One of my liberal Yale classmates recently sneered at the idea of the armed citizen making any difference: “The notion that automated weapons are going to fend off an oppressive federal government or foreign invader is complete nonsense in the 21st century.”
Michael Brendan Dougherty, at National Review, had the perfect response.
Who exactly do you think has stymied the U.S. in Afghanistan for 16 years? The Taliban is made up of Afghan Bubbas. The Taliban doesn’t need to defeat nuclear weapons, though they are humiliating a nuclear power for the second time in history. They use a mix of Kalashnikovs and WWII-era bolt-action rifles. Determined insurgencies are really difficult to fight, even if they are only armed with Enfield rifles and you can target them with a TOW missiles system that can spot a cat in the dark from two miles away. In Iraq, expensive tanks were destroyed with simple improvised explosives.
If the U.S. government (and the American people behind them) doesn’t want to use nuclear weapons on foreign fundamentalists in Afghanistan, why does anyone presume they’d use them against Americans in Idaho?
It is not just our fecklessness. All great powers take into account the moral and manpower costs of implementing their rules and laws on a people. And an armed citizenry, especially if they seem to have a just cause to rally around, will dramatically raise the price of ruling them. The British Empire controlled one quarter of the world’s territory and ruled one quarter of the earth’s population in 1922. In that very year, they were forced to make an effective exit from the main part of their oldest colony, Ireland. Why? Because a determined group of Irish men with guns made the country ungovernable. The British technically could have deployed their entire navy, blockading the restive island, and starving any rebellion into submission. But they were unwilling to pay the moral price, or the price in blood. It was precisely this foreseeable event that had caused the British to ban Irish Catholics from possessing firearms hundreds of years earlier.
And just as in the 1770s or the 1920s, governments in similar positions today or in the future would have a difficult time maintaining military morale while trying to impose rule on a people who resist it manfully.
You can acknowledge this and still deplore America’s gun violence, as I do. You can wish and even work for an American future where there are fewer weapons in untrained and unsteady American hands. And, we all should wish to maintain a law-governed and orderly society that doesn’t inspire thousands or millions of Americans to resist its government in an insurgency. But in the meantime, don’t do violence to history itself. With just the moral support of the society they are living in, and a number of rifles, a small group of men can make it impossible for tyrants to rule.
Steve Gregg
One of the many ironies of the Left on gun control is that they scoff at the idea of American citizens fending off the American government with guns but celebrate the Viet Cong for doing so.
Spurt Reynolds
Only 3% of the American colonial population defeated the world’s greatest military in the Revolutionary War.
And who is to say that government soldiers would even stay loyal to a tyrannical government.
Old Salt
Since they are usually worthless leftists who have never made or repaired anything with their hands, gun-grabbers think guns are hard to make. Any decent machinist can build a firearm. Might not be as accurate as a high-end Sig, H&K, ect… but it will put bullets downrange.

(Data drawn from a collection)
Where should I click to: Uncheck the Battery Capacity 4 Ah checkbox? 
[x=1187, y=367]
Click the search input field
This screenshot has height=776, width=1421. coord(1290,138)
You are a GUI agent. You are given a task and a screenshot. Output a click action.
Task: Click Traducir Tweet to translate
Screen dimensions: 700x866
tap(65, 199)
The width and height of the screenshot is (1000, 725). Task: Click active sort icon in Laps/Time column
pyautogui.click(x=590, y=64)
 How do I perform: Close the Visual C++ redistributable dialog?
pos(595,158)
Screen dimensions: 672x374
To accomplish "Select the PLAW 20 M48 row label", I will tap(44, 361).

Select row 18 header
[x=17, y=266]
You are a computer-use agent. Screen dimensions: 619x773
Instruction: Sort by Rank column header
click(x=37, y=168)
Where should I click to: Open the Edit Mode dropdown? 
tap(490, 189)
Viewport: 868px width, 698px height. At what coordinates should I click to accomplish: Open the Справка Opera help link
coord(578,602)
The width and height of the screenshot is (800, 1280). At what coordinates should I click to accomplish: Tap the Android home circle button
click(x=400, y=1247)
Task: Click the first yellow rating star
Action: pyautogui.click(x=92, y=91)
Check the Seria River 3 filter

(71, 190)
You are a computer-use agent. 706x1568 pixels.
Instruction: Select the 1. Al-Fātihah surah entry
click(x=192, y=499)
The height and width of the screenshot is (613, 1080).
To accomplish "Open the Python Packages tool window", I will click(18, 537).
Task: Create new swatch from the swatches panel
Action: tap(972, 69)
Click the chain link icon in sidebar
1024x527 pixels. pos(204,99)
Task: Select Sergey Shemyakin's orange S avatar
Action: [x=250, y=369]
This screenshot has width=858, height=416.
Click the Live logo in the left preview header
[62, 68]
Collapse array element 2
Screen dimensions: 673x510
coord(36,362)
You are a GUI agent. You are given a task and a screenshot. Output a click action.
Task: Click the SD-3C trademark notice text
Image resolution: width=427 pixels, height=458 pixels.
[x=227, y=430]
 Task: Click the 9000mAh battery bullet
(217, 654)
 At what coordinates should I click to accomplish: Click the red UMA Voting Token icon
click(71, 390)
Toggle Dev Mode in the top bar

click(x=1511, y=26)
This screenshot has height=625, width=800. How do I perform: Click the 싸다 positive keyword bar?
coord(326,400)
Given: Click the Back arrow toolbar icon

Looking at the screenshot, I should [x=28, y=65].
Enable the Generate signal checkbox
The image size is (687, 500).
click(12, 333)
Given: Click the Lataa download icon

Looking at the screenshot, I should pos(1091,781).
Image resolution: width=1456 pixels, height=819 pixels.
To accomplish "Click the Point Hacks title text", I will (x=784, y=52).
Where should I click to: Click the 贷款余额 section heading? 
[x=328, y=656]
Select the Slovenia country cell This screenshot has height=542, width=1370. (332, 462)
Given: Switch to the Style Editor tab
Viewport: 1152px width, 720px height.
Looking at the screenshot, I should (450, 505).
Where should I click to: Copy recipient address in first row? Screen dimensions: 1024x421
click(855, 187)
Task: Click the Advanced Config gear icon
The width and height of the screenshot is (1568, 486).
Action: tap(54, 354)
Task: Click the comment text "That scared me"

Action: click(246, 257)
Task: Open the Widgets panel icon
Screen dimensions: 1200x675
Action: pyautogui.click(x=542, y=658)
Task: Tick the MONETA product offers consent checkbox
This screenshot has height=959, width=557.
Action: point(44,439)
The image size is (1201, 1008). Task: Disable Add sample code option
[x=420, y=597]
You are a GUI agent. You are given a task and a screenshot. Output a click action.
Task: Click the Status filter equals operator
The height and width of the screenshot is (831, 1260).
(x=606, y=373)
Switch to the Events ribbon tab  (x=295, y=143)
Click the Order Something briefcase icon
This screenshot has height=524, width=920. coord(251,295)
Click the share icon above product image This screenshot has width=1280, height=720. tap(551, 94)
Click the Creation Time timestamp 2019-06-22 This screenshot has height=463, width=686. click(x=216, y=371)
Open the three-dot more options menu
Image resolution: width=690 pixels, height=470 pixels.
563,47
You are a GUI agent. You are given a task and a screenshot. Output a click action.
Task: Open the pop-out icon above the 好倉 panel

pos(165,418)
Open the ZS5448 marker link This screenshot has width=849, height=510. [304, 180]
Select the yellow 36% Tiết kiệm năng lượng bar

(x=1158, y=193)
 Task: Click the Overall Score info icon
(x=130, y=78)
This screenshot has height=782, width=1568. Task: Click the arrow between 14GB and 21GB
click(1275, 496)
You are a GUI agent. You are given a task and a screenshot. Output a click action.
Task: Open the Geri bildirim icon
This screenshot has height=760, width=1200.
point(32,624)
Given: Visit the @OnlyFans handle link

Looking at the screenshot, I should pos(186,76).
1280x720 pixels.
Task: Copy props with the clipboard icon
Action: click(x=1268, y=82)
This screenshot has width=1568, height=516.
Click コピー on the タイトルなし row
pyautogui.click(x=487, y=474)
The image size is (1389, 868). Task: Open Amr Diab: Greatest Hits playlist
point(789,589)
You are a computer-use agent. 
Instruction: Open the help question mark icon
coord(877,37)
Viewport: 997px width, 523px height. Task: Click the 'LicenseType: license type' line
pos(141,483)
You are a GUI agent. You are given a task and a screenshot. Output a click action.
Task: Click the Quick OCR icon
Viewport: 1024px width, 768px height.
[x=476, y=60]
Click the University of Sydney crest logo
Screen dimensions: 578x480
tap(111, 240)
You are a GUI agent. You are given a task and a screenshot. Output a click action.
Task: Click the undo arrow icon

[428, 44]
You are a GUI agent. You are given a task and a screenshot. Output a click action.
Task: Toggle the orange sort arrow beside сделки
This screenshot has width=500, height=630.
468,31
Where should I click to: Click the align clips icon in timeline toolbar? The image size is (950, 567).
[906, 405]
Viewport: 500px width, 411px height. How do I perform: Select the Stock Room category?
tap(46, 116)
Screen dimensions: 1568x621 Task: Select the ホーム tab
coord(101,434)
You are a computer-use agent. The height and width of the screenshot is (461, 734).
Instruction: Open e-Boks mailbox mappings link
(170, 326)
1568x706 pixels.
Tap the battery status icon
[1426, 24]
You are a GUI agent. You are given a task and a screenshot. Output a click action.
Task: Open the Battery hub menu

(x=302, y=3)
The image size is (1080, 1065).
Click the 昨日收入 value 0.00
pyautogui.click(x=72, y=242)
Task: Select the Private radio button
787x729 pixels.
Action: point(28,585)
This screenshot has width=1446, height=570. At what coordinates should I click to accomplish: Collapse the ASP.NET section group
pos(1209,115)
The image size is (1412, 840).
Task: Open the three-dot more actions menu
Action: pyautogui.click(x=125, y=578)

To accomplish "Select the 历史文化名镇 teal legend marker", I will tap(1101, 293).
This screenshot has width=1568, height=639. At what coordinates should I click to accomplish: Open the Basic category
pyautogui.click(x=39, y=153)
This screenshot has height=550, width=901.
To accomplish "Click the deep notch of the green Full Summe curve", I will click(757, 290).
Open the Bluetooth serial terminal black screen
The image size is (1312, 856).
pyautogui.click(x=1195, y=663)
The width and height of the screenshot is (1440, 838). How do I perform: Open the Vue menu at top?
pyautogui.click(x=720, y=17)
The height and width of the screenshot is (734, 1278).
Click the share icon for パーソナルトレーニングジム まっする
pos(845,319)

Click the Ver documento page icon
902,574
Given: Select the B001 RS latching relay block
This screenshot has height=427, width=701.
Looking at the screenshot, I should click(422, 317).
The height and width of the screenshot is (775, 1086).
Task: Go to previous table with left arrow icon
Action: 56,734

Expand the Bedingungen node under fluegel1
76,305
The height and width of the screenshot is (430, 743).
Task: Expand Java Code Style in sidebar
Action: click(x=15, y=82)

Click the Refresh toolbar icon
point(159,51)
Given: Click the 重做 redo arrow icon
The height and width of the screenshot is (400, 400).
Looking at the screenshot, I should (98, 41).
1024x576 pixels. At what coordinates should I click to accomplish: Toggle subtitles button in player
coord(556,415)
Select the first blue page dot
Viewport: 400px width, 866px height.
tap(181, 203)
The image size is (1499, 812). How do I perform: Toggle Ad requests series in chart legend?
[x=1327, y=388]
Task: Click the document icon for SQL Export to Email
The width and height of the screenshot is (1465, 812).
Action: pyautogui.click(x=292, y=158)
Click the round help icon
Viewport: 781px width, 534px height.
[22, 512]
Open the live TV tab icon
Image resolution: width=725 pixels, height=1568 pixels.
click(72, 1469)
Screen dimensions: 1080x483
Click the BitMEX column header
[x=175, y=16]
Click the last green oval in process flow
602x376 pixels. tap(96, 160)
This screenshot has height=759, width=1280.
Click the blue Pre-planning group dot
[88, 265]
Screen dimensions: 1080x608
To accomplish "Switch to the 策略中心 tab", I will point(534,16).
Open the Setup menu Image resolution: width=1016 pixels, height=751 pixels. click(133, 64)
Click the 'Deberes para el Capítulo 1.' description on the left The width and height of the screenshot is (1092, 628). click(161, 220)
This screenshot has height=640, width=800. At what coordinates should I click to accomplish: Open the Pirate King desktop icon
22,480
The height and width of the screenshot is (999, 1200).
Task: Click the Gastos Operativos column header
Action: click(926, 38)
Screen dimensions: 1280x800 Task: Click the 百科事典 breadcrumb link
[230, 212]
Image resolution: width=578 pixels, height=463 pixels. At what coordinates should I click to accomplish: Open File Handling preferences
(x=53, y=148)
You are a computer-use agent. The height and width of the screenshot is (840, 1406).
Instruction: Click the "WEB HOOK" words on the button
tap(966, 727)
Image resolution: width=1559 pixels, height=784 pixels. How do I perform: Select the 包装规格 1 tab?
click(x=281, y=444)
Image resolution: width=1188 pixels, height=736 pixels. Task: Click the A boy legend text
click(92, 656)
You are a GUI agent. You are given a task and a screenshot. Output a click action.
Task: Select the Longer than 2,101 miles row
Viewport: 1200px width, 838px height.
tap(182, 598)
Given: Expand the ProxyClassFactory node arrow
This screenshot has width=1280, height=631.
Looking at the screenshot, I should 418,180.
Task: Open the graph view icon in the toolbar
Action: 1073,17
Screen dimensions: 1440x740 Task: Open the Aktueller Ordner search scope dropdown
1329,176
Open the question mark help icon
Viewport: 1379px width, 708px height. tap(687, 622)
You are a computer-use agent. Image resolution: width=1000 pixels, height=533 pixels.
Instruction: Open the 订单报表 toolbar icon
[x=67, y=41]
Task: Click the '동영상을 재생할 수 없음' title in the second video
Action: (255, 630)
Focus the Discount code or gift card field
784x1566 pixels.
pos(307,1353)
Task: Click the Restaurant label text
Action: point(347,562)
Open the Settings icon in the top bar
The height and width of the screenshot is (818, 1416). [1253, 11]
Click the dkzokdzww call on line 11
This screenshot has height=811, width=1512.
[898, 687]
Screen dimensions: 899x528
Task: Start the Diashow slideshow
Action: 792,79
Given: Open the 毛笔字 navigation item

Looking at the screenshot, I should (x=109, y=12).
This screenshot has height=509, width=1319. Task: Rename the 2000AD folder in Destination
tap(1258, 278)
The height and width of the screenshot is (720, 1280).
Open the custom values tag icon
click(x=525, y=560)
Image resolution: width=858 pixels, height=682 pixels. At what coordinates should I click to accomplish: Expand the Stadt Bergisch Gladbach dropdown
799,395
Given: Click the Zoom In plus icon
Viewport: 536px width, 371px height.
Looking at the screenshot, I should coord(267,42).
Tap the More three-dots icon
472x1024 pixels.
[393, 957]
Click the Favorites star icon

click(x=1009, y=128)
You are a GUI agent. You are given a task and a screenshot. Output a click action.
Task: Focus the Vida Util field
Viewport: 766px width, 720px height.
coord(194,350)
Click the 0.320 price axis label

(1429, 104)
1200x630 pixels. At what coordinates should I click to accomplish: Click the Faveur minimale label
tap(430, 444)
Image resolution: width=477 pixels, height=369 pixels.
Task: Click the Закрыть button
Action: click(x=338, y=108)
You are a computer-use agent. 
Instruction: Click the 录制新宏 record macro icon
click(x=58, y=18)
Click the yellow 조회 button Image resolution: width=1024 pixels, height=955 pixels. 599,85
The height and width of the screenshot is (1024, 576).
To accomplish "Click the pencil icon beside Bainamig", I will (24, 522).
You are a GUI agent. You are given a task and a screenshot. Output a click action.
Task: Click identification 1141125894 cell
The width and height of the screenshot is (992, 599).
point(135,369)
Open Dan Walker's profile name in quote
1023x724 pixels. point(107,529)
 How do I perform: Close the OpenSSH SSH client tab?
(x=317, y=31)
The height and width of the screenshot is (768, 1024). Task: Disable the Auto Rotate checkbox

Problems to solve.
1. Rewrite the passage on armed citizens starting at "Michael Brendan Dougherty, at" and ending at "Americans in Idaho?", putting "insurgents" wherever "Taliban" appears.
2. Answer these questions from the passage on armed citizens.
(a) For how many years does the passage say the U.S. has been stymied in Afghanistan?
(b) In what year did the British Empire control one quarter of the world's territory?
(c) What share of the American colonial population does one comment say defeated the world's greatest military in the Revolutionary War?
3. State whether each statement agrees with the passage on armed citizens, and quote the words that decide it.
(a) The Taliban use a mix of Kalashnikovs and WWII-era bolt-action rifles.
(b) The British blockaded Ireland with their entire navy and starved the rebellion into submission.
(c) In Iraq, expensive tanks were destroyed with simple improvised explosives.

Solutions per task.
1.
Michael Brendan Dougherty, at National Review, had the perfect response.
Who exactly do you think has stymied the U.S. in Afghanistan for 16 years? The insurgents is made up of Afghan Bubbas. The insurgents doesn’t need to defeat nuclear weapons, though they are humiliating a nuclear power for the second time in history. They use a mix of Kalashnikovs and WWII-era bolt-action rifles. Determined insurgencies are really difficult to fight, even if they are only armed with Enfield rifles and you can target them with a TOW missiles system that can spot a cat in the dark from two miles away. In Iraq, expensive tanks were destroyed with simple improvised explosives.
If the U.S. government (and the American people behind them) doesn’t want to use nuclear weapons on foreign fundamentalists in Afghanistan, why does anyone presume they’d use them against Americans in Idaho?

2.
(a) 16 years.
(b) 1922.
(c) Only 3%.

3.
(a) Yes: "They use a mix of Kalashnikovs and WWII-era bolt-action rifles."
(b) No: "The British technically could have deployed their entire navy, blockading the restive island, and starving any rebellion into submission. But they were unwilling to pay the moral price, or the price in blood."
(c) Yes: "In Iraq, expensive tanks were destroyed with simple improvised explosives."